La presse offre son lot de faits divers tragiques. Certains marquent les esprits, à l’image des mères infanticides ou de celles enfermées dans le déni de grossesse. Ces actes vont à l’encontre de l’image d’Epinal de la femme épanouie dans la maternité, et accomplie dans son rôle de mère.
La littérature s’inspire souvent des faits divers, le roman policier tout particulièrement, en bon héritier des récits que la presse fait de ces drames ordinaires. Depuis son premier roman, Alabama Shooting, John N. Turner puise dans le réel avec ses petites et grandes histoires. Il raconte ici la vie tragique d’Isabelle Lelièvre. Pourquoi ? Parce que sa mort fait la une des journaux. Le roman permet de découvrir sa personnalité à travers les témoignages des proches et du voisinage. Enfant discrète, ignorée par sa mère, ou petite dernière chouchoutée ? Etait-elle vraiment si insignifiante et anodine, cette gamine de la campagne ? Son mari, sa soeur, sa copine d’école « à la vie à la mort », la nounou et tant d’autres nous parlent d’eux autant qu’ils en disent sur elle.
« Elle regardait passer les étapes de sa vie, comme une vache les trains dans un pré. »
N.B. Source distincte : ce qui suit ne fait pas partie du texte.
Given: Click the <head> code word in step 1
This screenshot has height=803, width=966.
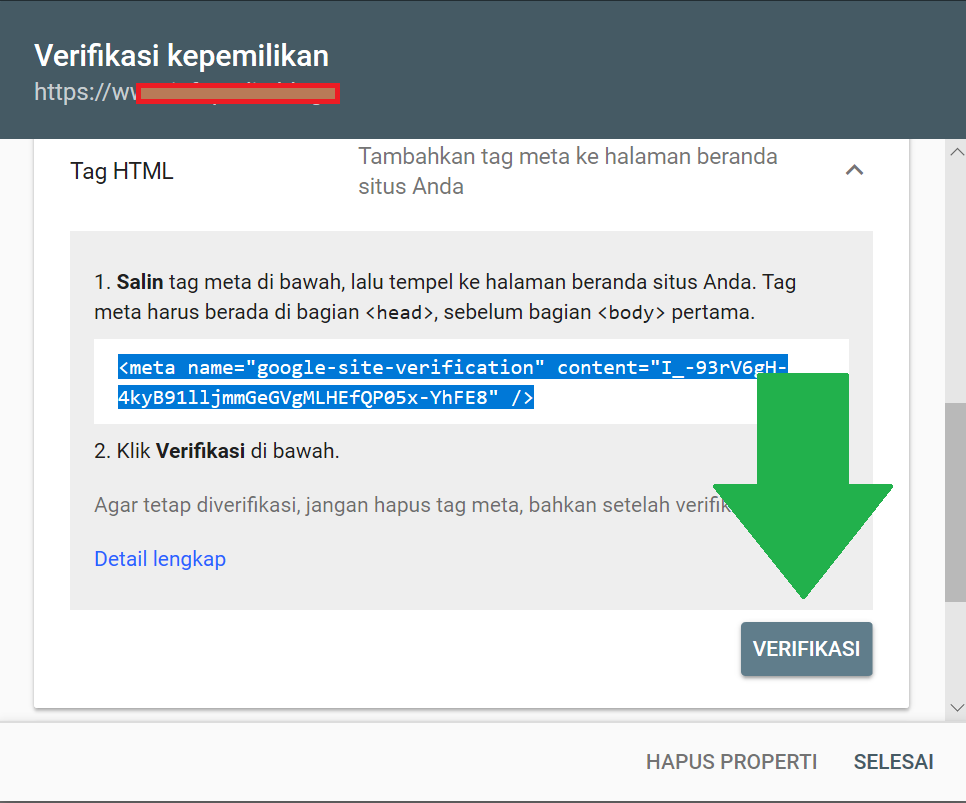Looking at the screenshot, I should (399, 313).
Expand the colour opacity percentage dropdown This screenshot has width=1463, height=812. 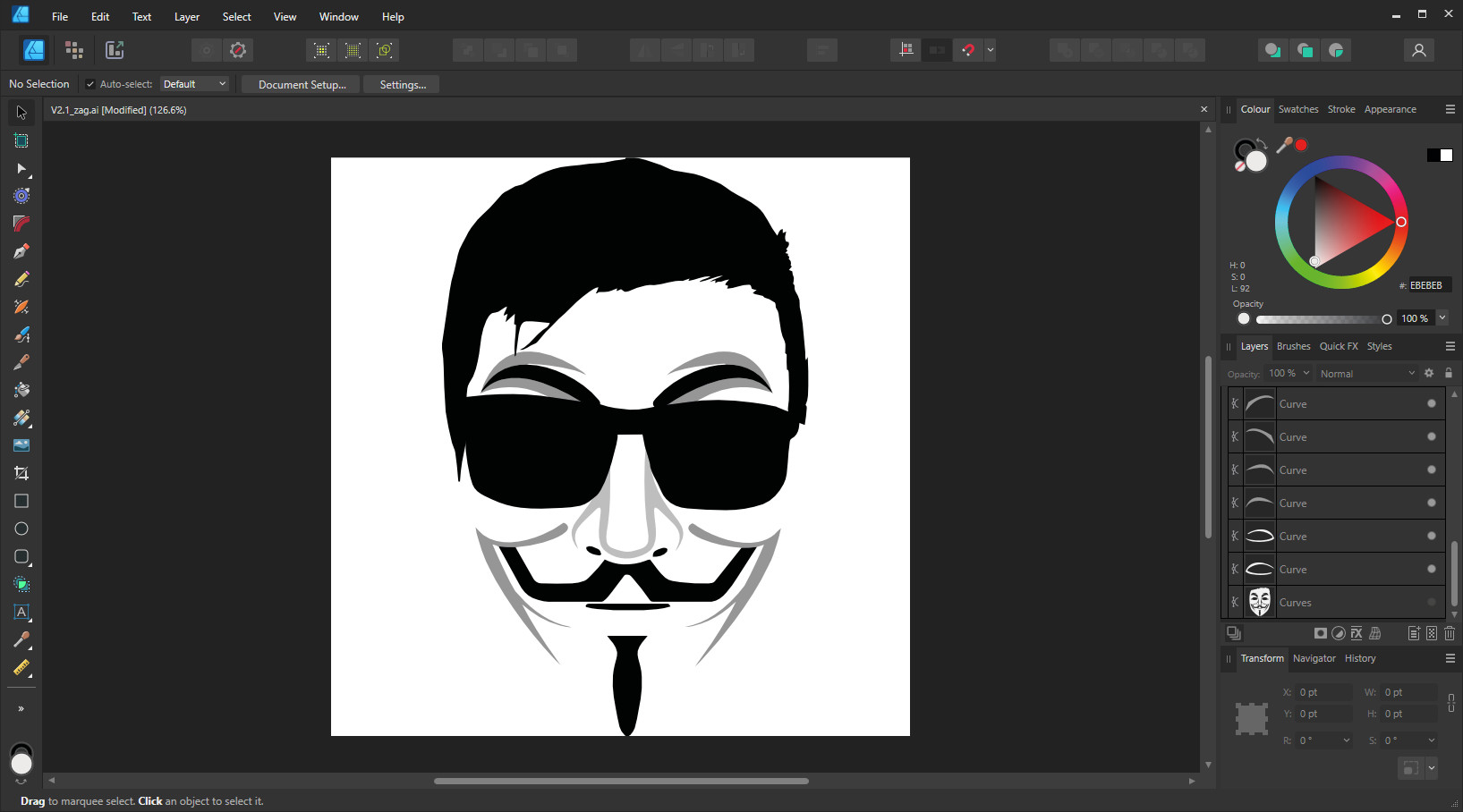[1442, 318]
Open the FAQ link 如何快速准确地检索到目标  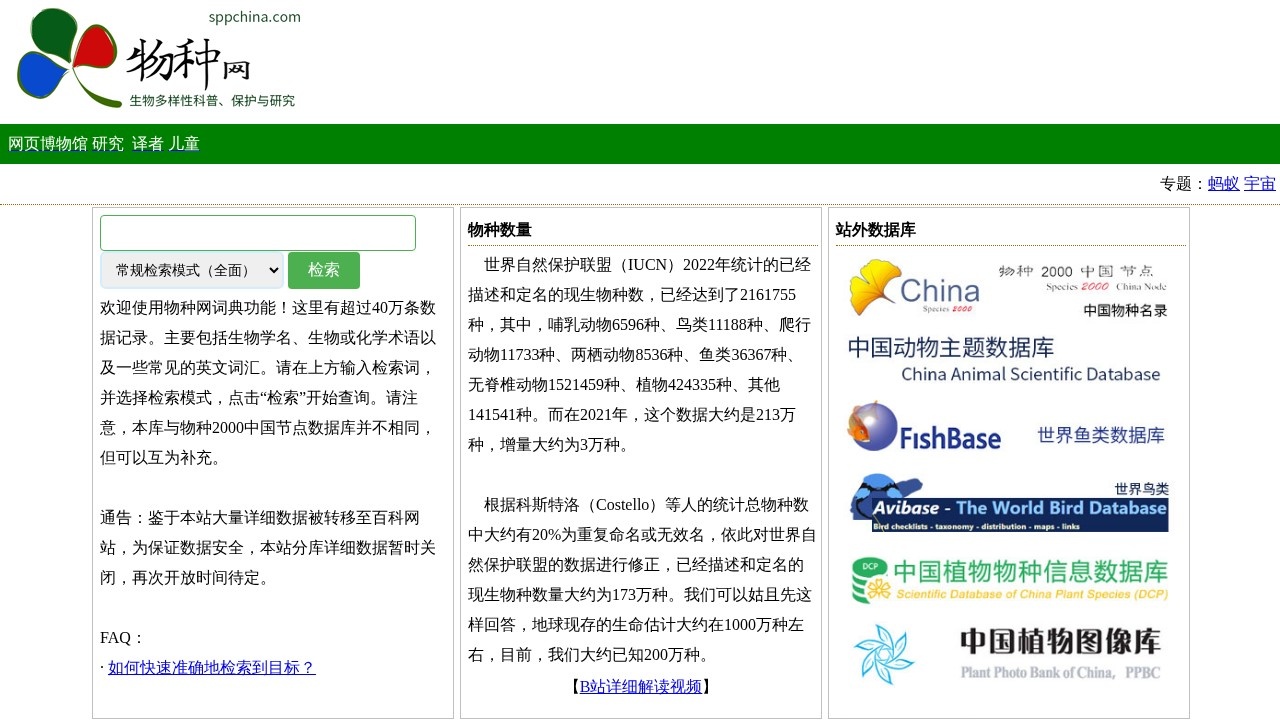pos(210,667)
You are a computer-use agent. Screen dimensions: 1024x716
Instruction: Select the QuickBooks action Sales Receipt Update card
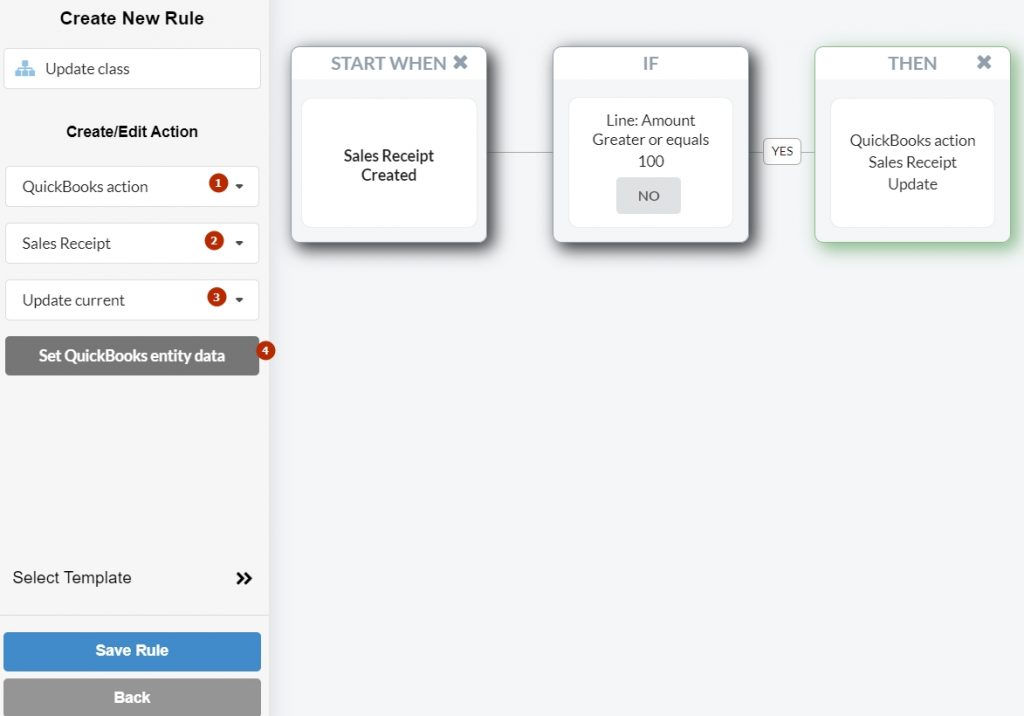point(912,163)
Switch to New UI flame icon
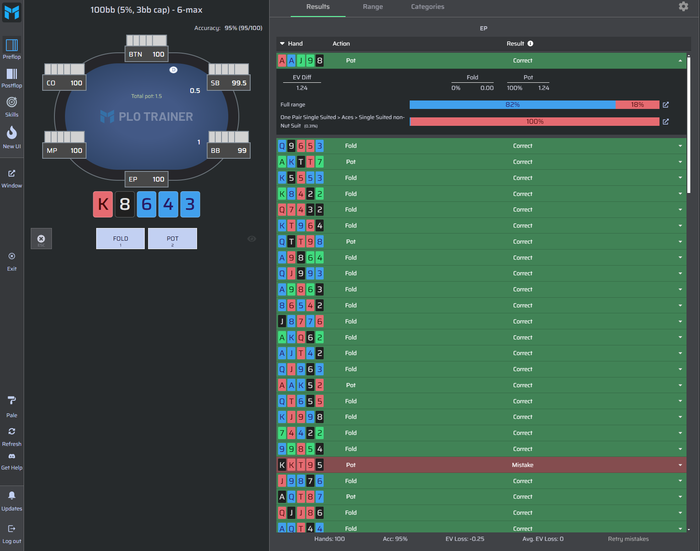This screenshot has height=551, width=700. 12,133
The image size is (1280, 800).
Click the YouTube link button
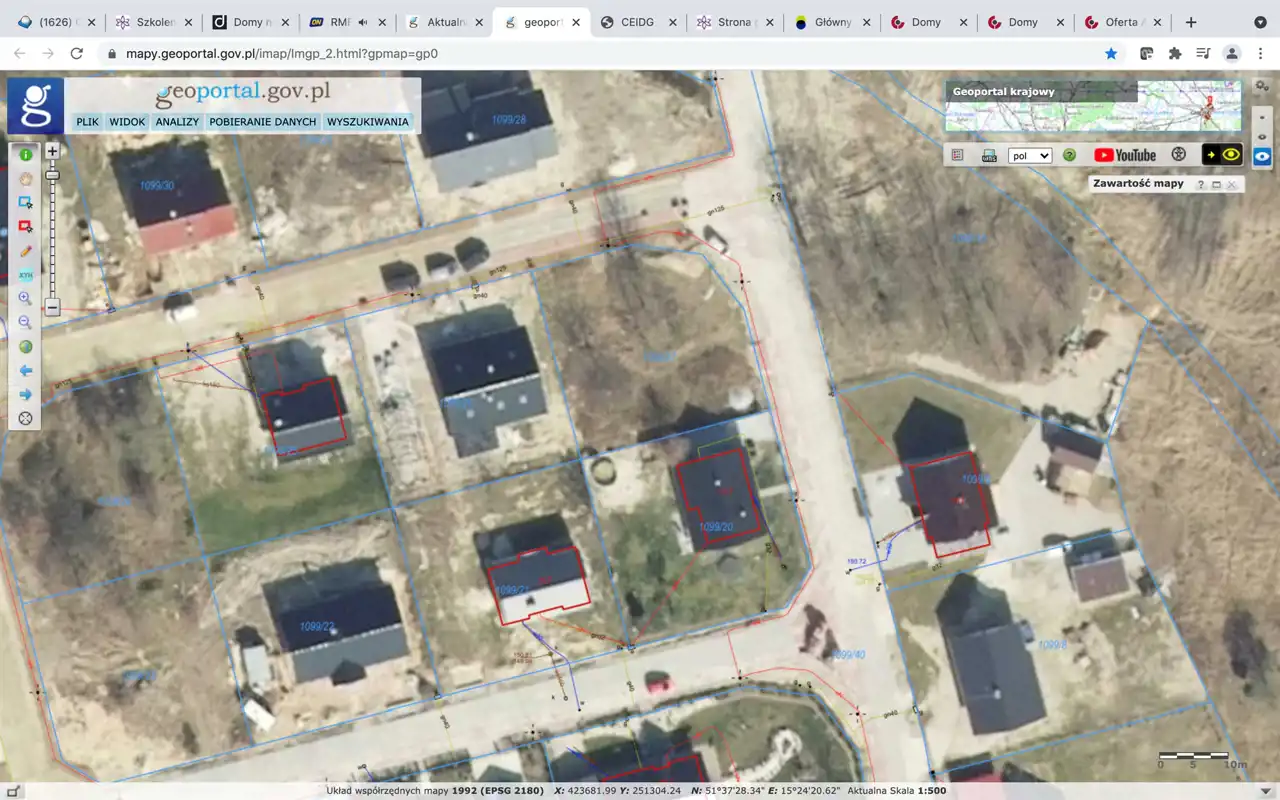(1125, 155)
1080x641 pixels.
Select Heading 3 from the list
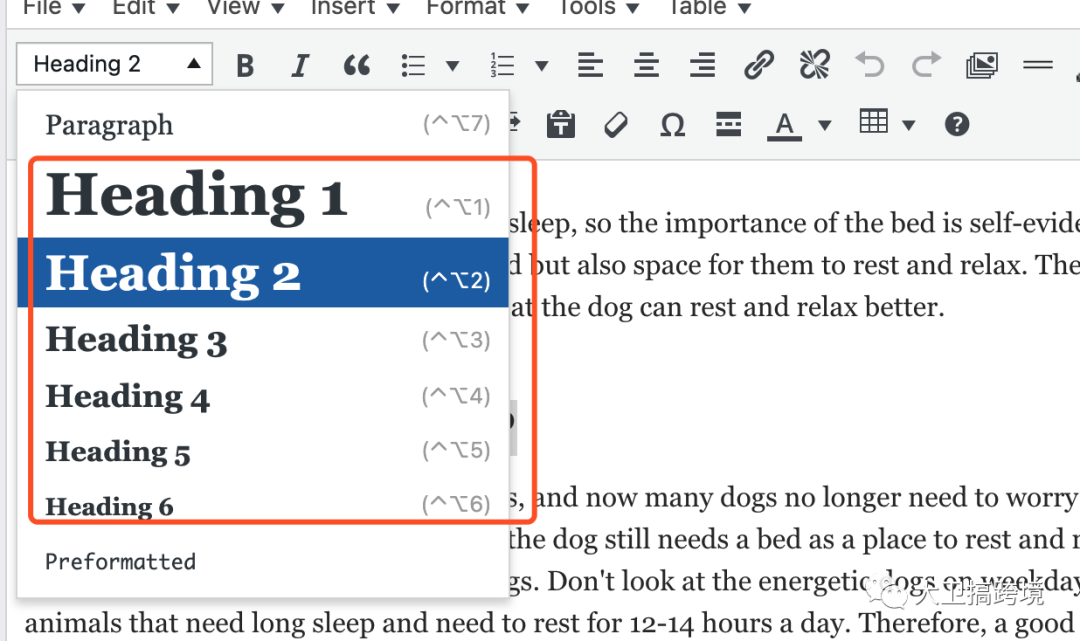tap(136, 339)
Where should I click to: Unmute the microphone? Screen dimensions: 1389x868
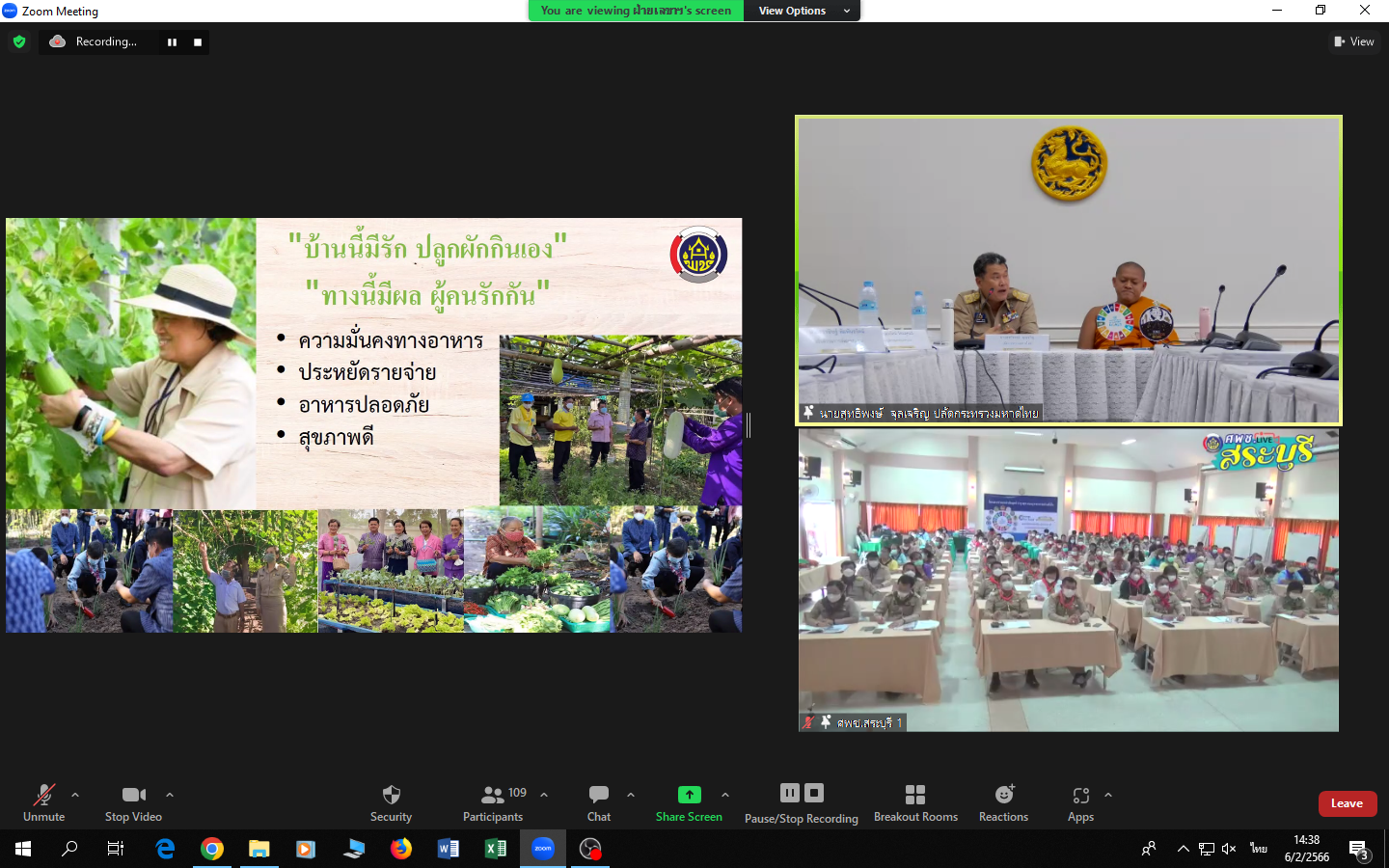pyautogui.click(x=43, y=802)
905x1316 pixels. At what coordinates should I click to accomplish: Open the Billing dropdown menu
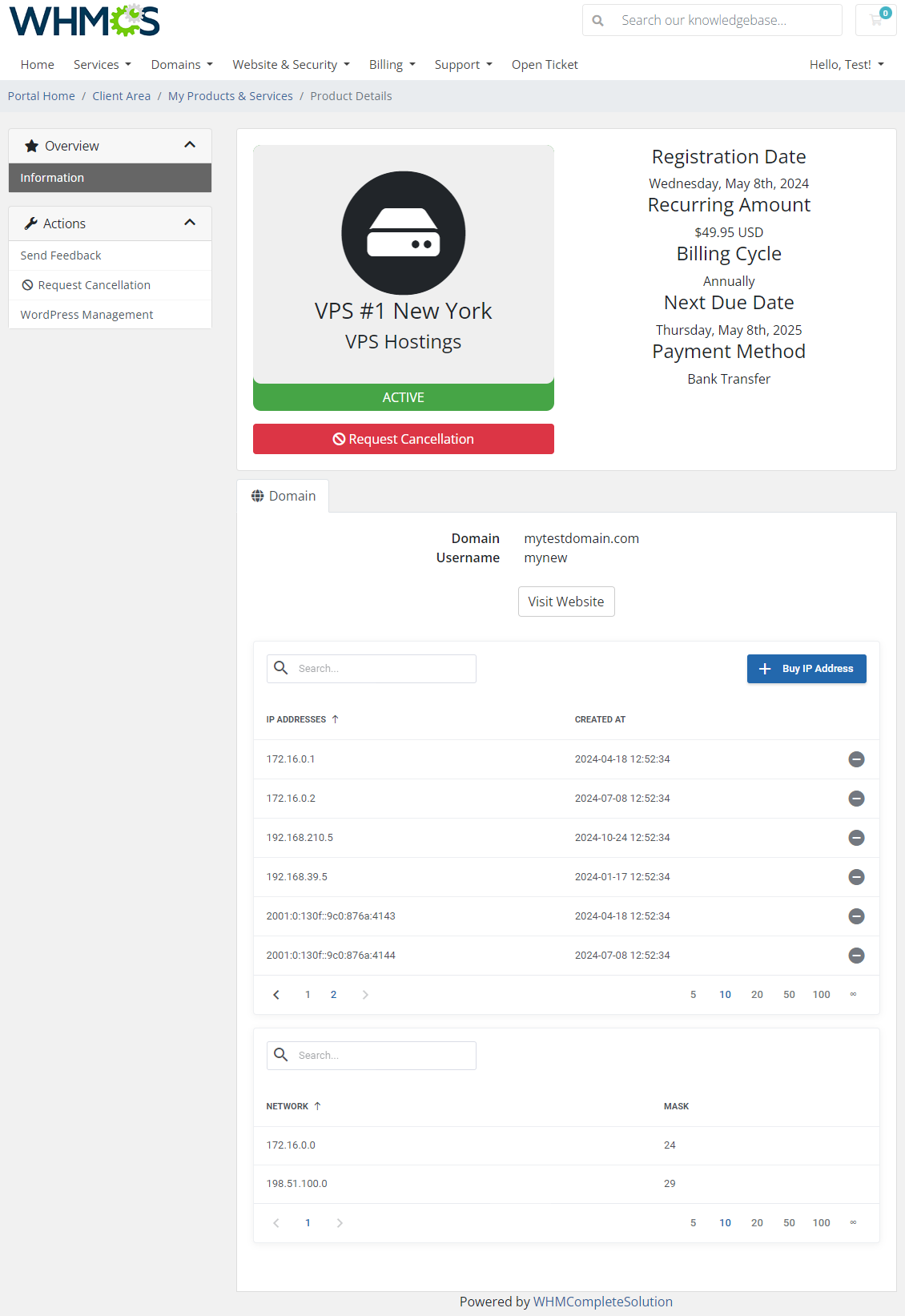pos(392,65)
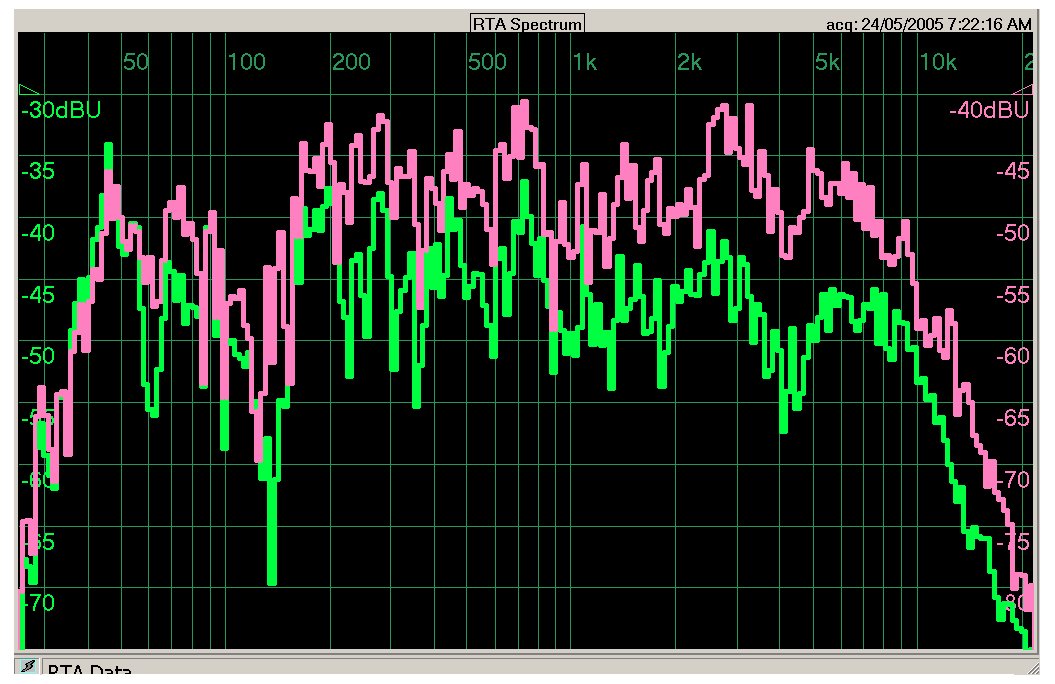Click the green -35 left axis label
This screenshot has height=684, width=1055.
click(41, 171)
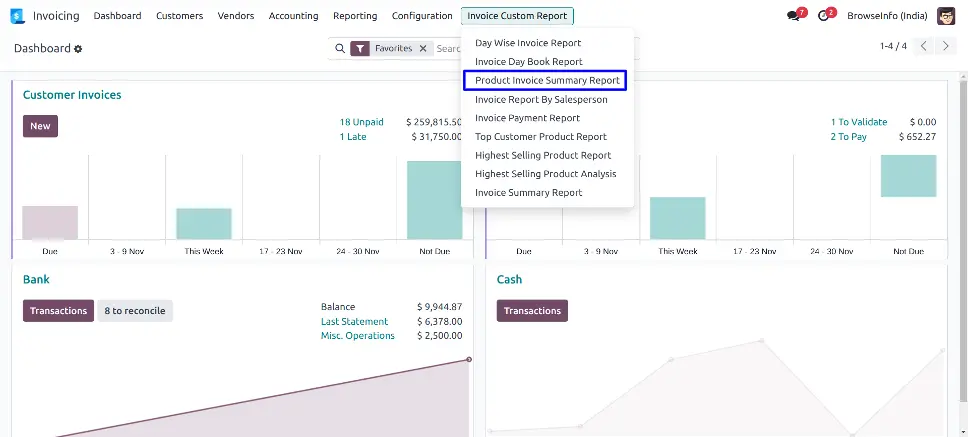Open the messages chat icon

(794, 16)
John N.Turner construit une courte histoire proche de l’enquête journalistique, instillant une sensation de réel dans une pure fiction. Il met le lecteur sur le chemin de la compréhension (mais pas de la vérité) du contraste entre une femme banale et son image monstrueuse produite par le bruit médiatique sous notre regard effaré. Ce qui à la fin ne règle pas la question éternelle : « comment est-ce possible » ?
Caroline de Benedetti
John N. Turner, Ephé[mère], 2019, éditions de L’Aube, 17,90 euros, 192 p.